### Goals
• A. In the request for hosting space for the Fedora event bot, what name is given for the project?
• B. Alter the request for hosting space for the Fedora event bot, giving everything from "Communishift namespace creation" down to "related to Fedora?" with "eventbot" swapped for "pretixbot".
• C. Extend the thread about hosting space for the Fedora event bot, picking up after its last sentence.

### Source text
|---|
#11970 Create hosting space for new matrix bot for assisting with fedora virtual matrix events
Closed: Fixed with Explanation 7 months ago by kevin. Opened 7 months ago by moralcode.

NOTE

Before creating request for Communishift namespace read our
Communishift User Guide

Communishift namespace creation


Project Name: eventbot

Project Administrators: moralcode

Requires Persistent Storage?: yes

How much space do you need?: probably under 1 GB, but idk, the 5GB default should be okay

How is this project related to Fedora?


I am currently working on further automating the workflow that I started during the F40 release party for automating the (then somewhat manual) process of getting pretix attendees into the matrix room for the event. See https://gitlab.com/fedora/commops/interns/-/issues/16#top

There is a strong interest in using this same workflow for the Fedora Week of Diversity virtual event in a few weeks.

NOTE: This project may involve the temporary processing (and possible - but avoidable - storage) of the Personally identifiable Information of event attendees for the duration of the event. I understand that this violates the policy on the use of communishift as-written below and would like to start a discussion with someone regarding how to either a) ensure that this project can use communishift in a compliant way (such as by purging all PII for an event after the event is over such that the only PII that remains is in existing platforms such as pretix), or b) finding another hosting platform to use


By submitting this ticket you agree to you have read and understood
https://docs.fedoraproject.org/en-US/infra/communishift/#_service_usage_requirements


Metadata Update from @phsmoura:
- Issue priority set to: Waiting on Assignee (was: Needs Review)
- Issue tagged with: low-gain, low-trouble, ops

7 months ago

I endorse this request!

So, the reason we wanted to forbid handling PII on these instances is to avoid the entaglements that come with that, ie:
What do we do if someone requests a GDPR delete? How do we know if they have informaiton in there and who is responsible to delete it?
Same for reporting. Same for if the data is leaked. :(

Could it be possible that your app just refers to data thats in say the account system? Or does it need to store additional PII?
|---|
### Available data
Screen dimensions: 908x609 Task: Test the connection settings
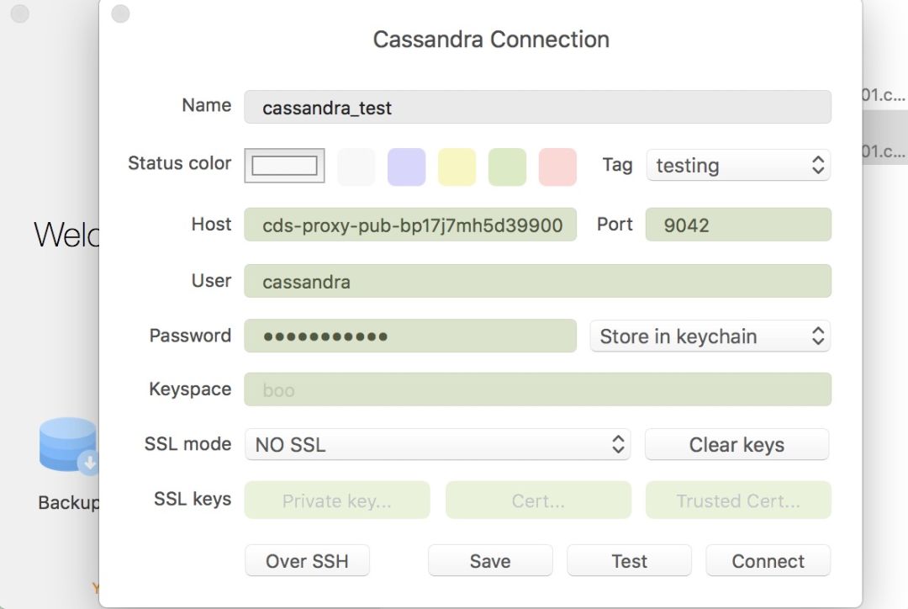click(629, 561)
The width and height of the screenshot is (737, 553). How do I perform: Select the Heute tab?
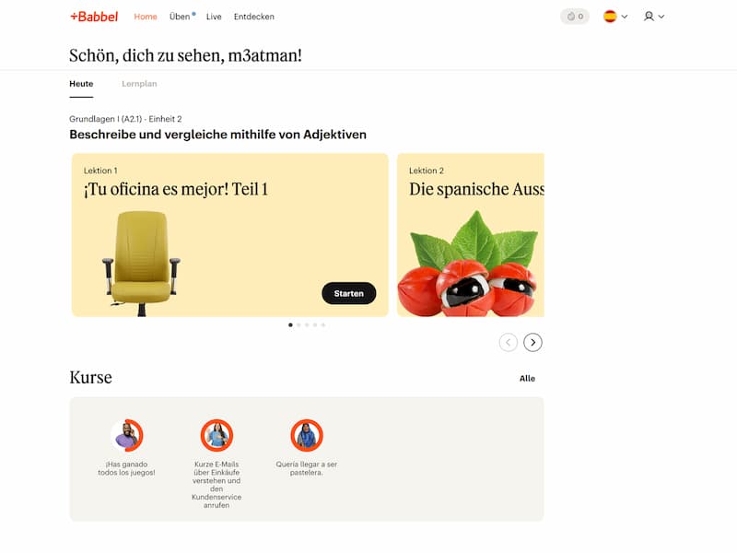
|---|
### Responses to the tasks
• A. eventbot

• B.
Communishift namespace creation


Project Name: pretixbot

Project Administrators: moralcode

Requires Persistent Storage?: yes

How much space do you need?: probably under 1 GB, but idk, the 5GB default should be okay

How is this project related to Fedora?

• C.
(I'm thinking of some kind of hash that just describes attendees via a fasjson link/etc. Then, the only thing stored is public info).

Could it be possible that your app just refers to data thats in say the account system? Or does it need to store additional PII?
(I'm thinking of some kind of hash that just describes attendees via a fasjson link/etc. Then, the only thing stored is public info).

Not every user who signs up for a fedora event in pretix is going to have a FAS account. it is possible to make that a requirement and adapt the bot accordingly, but that may introduce additional friction to the registration process that may affect event attendance by new or casual contributors to the project.

I'm unfamiliar with fasjson so I'm not sure about if/how that could specifically be used

What do we do if someone requests a GDPR delete?
see "compliance with right to be forgotten" below

How do we know if they have informaiton in there and who is responsible to delete it?

see "compliance with right of access" below.

who is responsible (compliance, reporting, and deletion): because the bot is designed/intended to not keep information longer than necessary ( i.e. after the event the information is or will be automatically deleted), i guess the technically correct answer is that the bot is responsible for the process of deleting the information (automating it helps ensure the deletion is consistently performed, rather than relying on humans whose internships may end or whatever - see https://gitlab.com/fedora/commops/interns/-/issues/16?work_item_iid=61). Because a machine cant be legally responsible, it would probably fall on the developer (me) or whoever the current maintainer is. failing that, probably whoever is ultimately responsible for the event being run as ultimately they would have had to be somewhat involved in the decision to use the bot in the first place.


some additional stuff that may help

source code/transparency
the code for the bot i plan to run is being developed at https://github.com/MoralCode/maubot-events. theres also a tracking issue here for progress updates on planned features. That said, here is the intended behavior of this bot:

Summary of what the bot does:
1. host a matrix bot (it is patterned off of the same kind of code that runs zodbot and meetbot in various fedora matrix spaces)
2. connect to the pretix.eu ticketing platform to authenticate and query attendees for a given event (either using their REST API or via webhooks sent to this bot via an internet-reachable domain name)
3. pull down data about event registrations (so data in transit will likely contain PII)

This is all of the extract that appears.